出现在山脚下,荆月沁冲着峰顶吐了吐舌头。
鬼才要回去!
溜了溜了!
谁会留在那里让师弟训一顿啊!
我不要面子的吗?
左看右看,荆月沁最后朝着灵虚峰的方向飞去。
去找小段玩喽——
……
……
“师,义父……”
听到了任以道的咆哮,收拾好的鱼钰从远处探出头来,小心翼翼地问道:
“你是在生气吗?”
说实话,落月峰的众人对于她来说都还是陌生人。
真要说起来,唯一一个比较熟的,还是她新认的义父。
剑新新太阴暗。
荆月沁虽然温柔美丽,但不知为何,一觉醒来后鱼钰看着她总是感觉心里怕怕的。
而任以道虽然有些迫害她,但身上的那份天然的亲切感还是让她无意识放下了戒心。
不知道为什么,她感觉今天的任以道比之前要更加亲切。
想贴贴。
“……是鱼钰啊。

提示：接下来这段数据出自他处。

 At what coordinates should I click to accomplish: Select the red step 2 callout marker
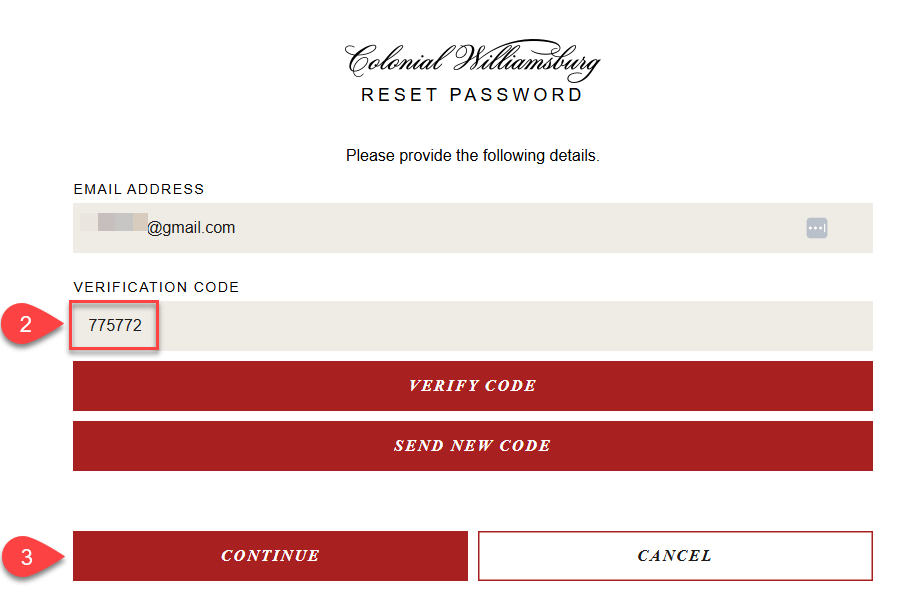click(x=31, y=324)
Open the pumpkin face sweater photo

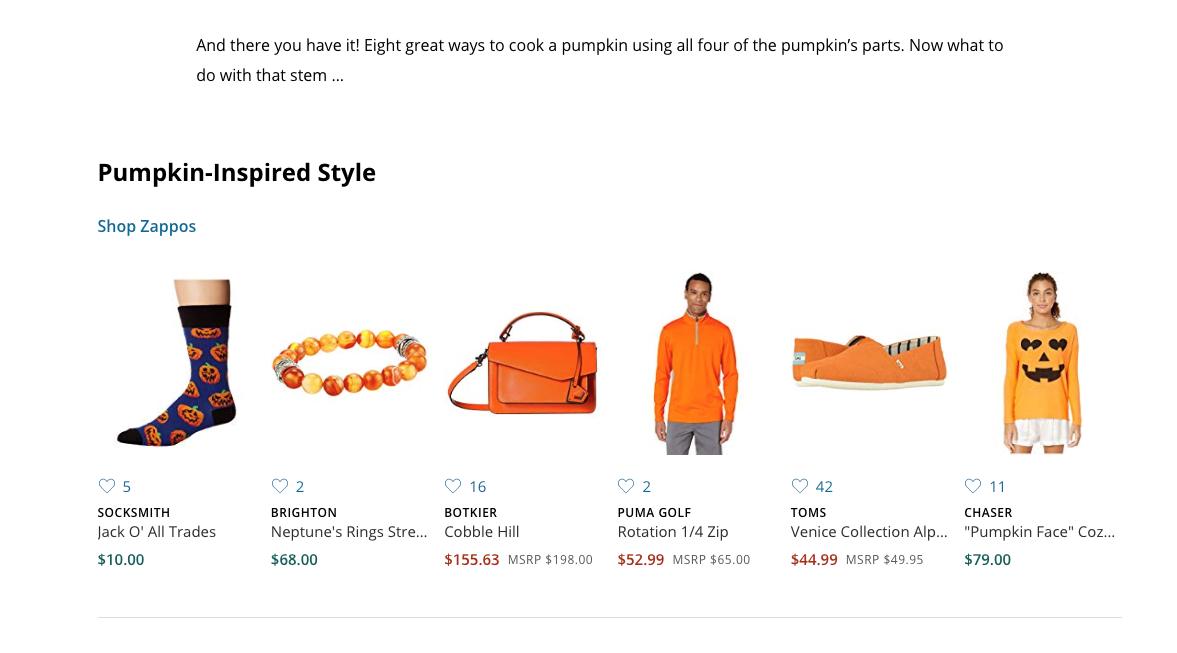[x=1043, y=363]
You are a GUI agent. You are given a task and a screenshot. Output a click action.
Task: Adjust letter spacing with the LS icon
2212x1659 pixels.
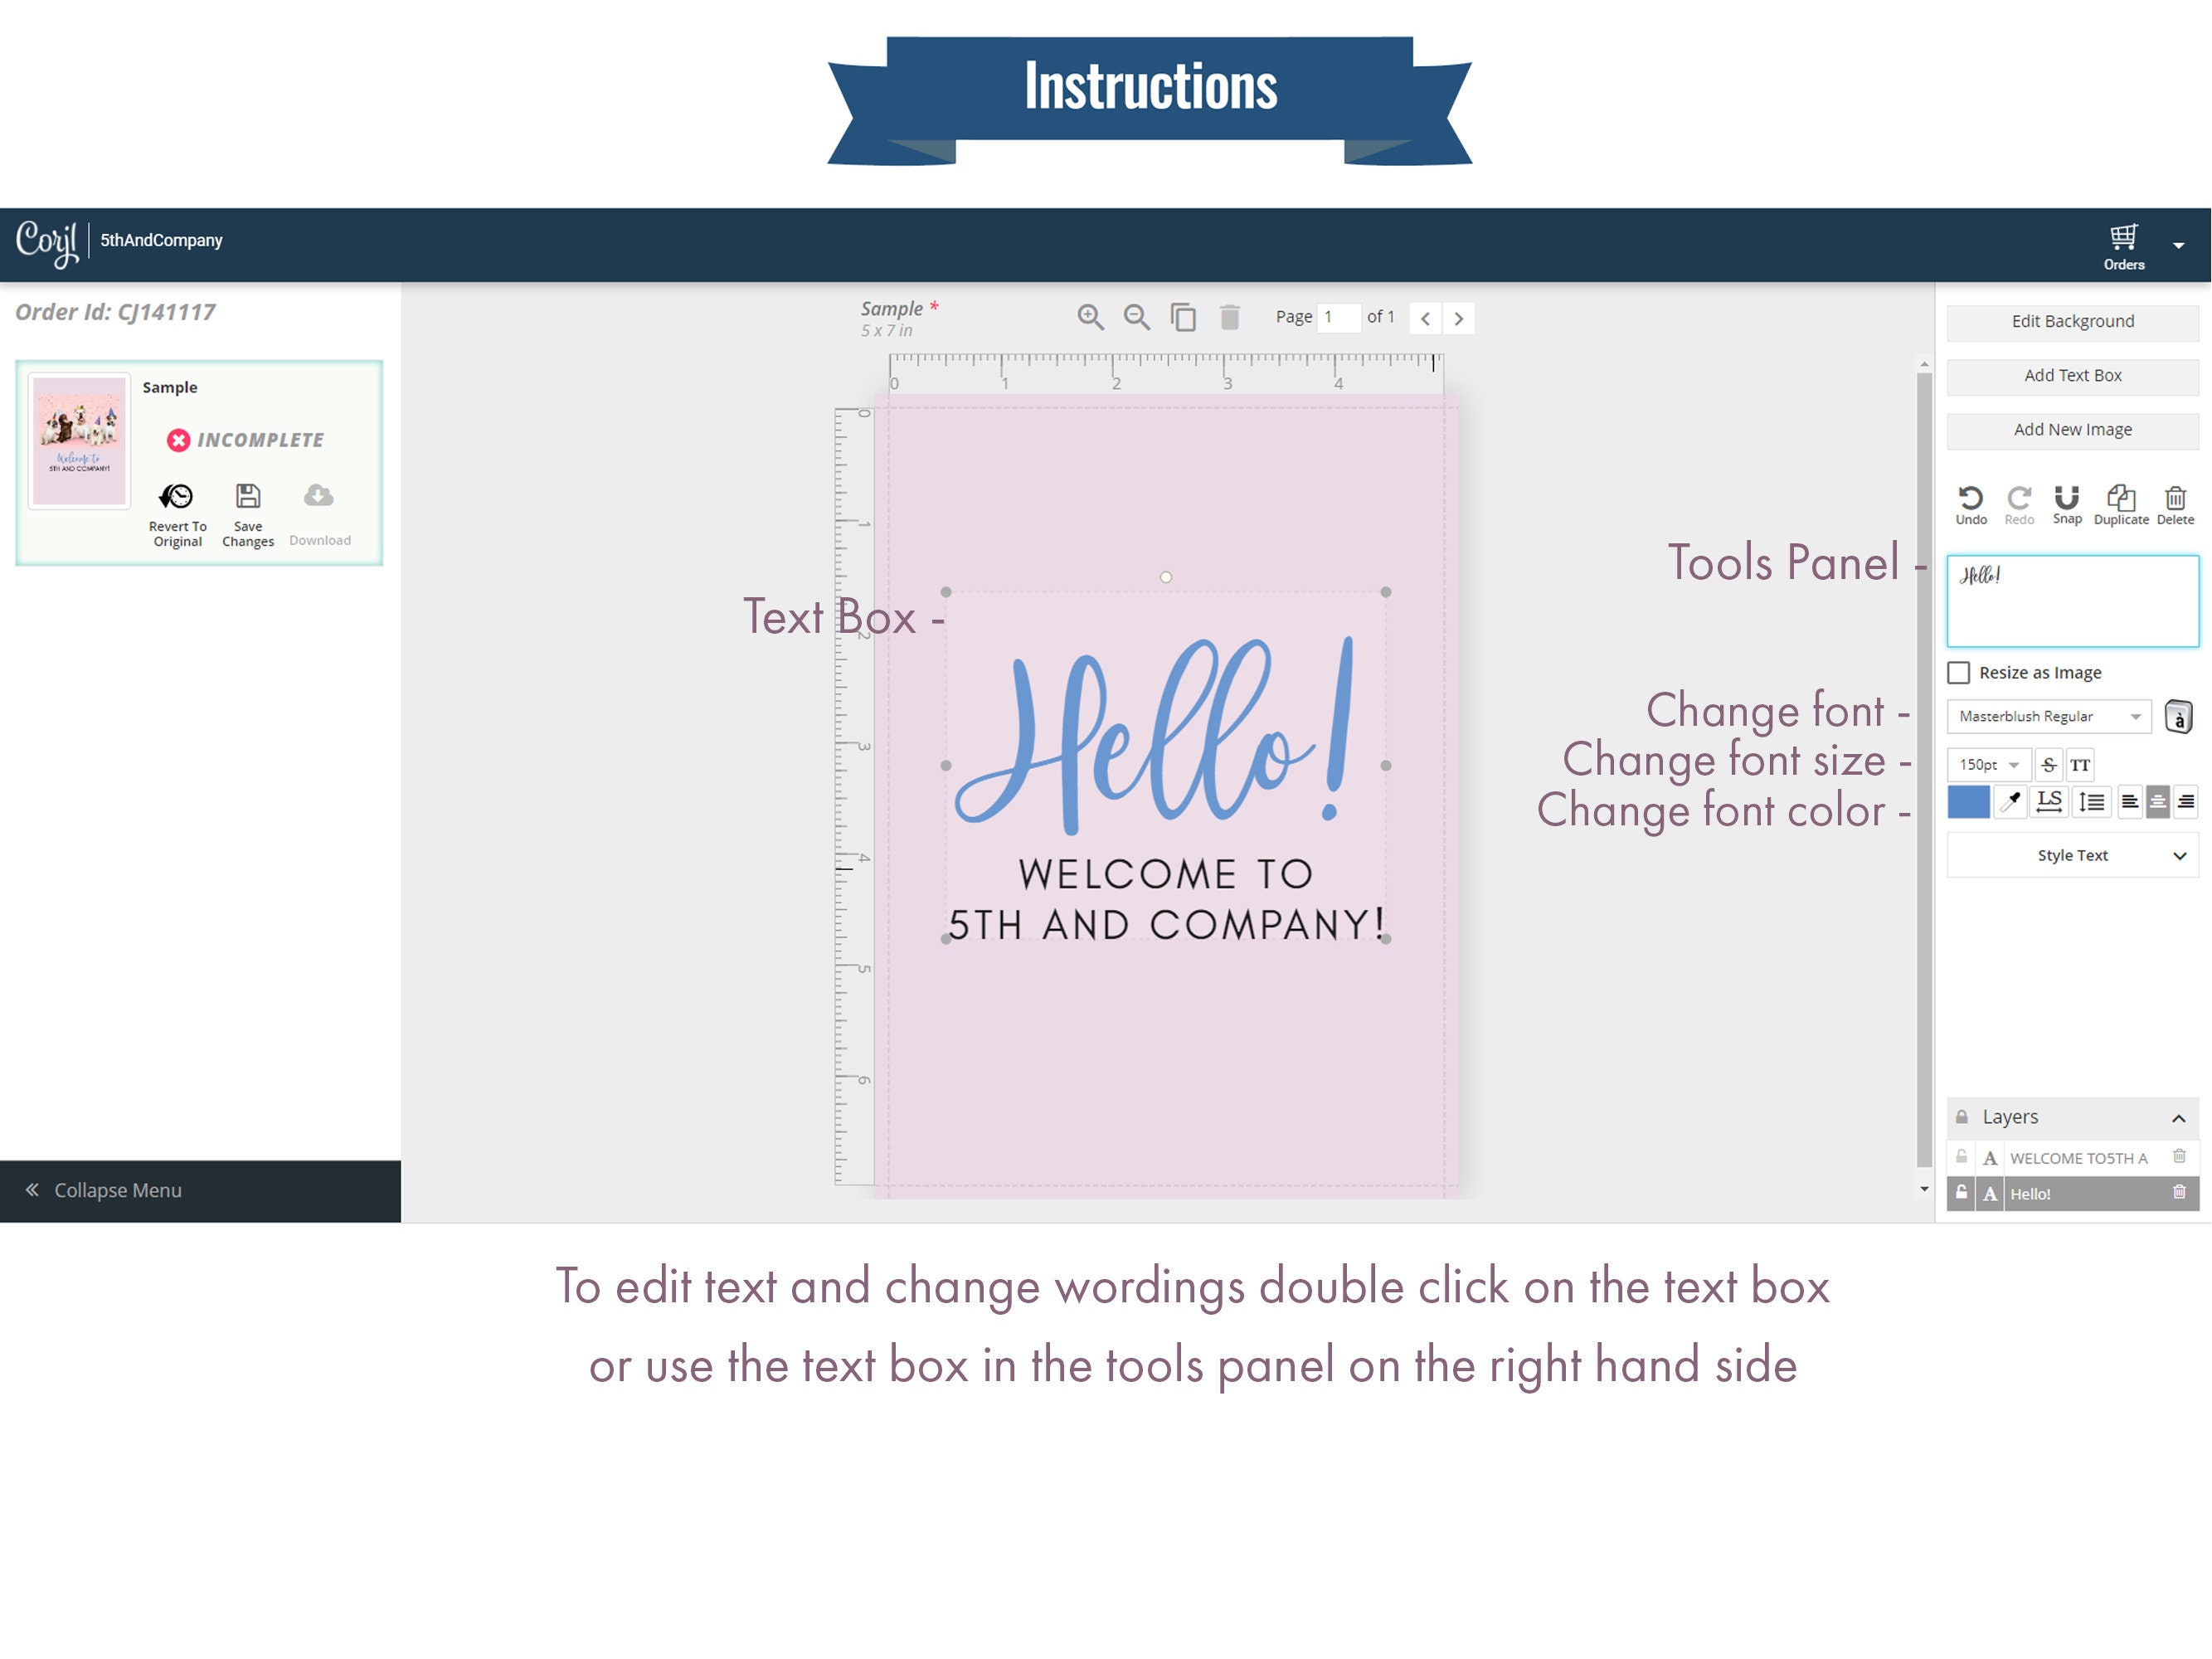[2049, 801]
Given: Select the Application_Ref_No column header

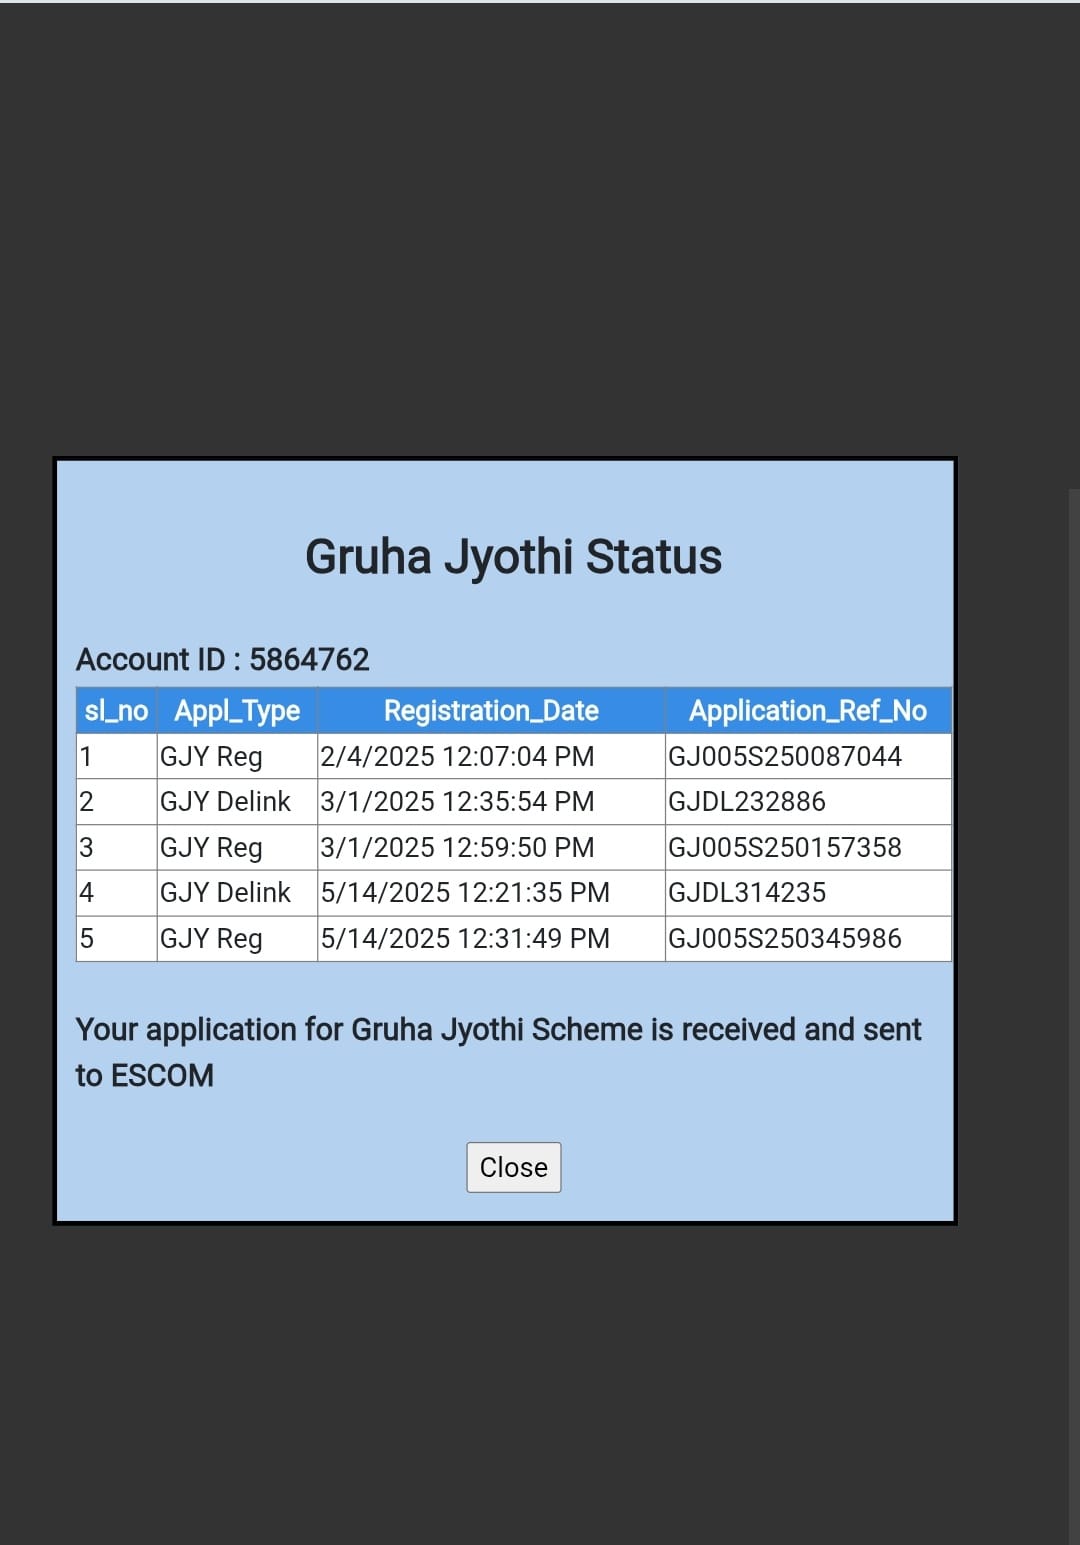Looking at the screenshot, I should (x=808, y=710).
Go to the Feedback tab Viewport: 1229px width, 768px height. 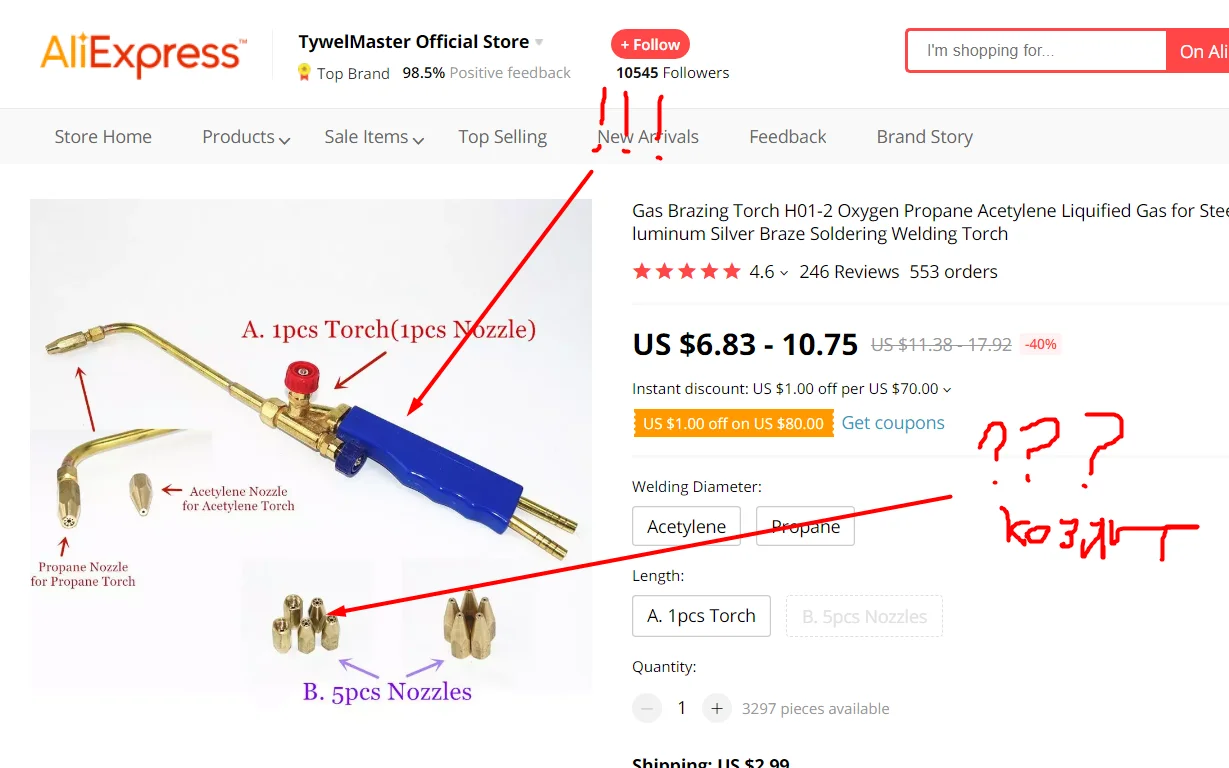788,137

”
任以道回过头,看了眼被师姐的魔爪荼毒过的无知少女,摇头微笑:
“没什么,我其实没有生气。”
他没有提及荆月沁的所作所为,也没有以后某天再给她解释的打算。
任以道确实是很喜欢缺德迫害别人,这个他承认。
但这也有一个需要注意的度。
什么事能做,什么事不能做,在他的心里是有一条很明确的底线的。
尤其鱼钰是自己人,不是敌人。
既然现在鱼钰什么都不知道,就干脆让她把那当做一场醒来无痕的漪梦就好。
不然的话,除了会给她二次伤害外,没有其他意义。
所以,这就足够了。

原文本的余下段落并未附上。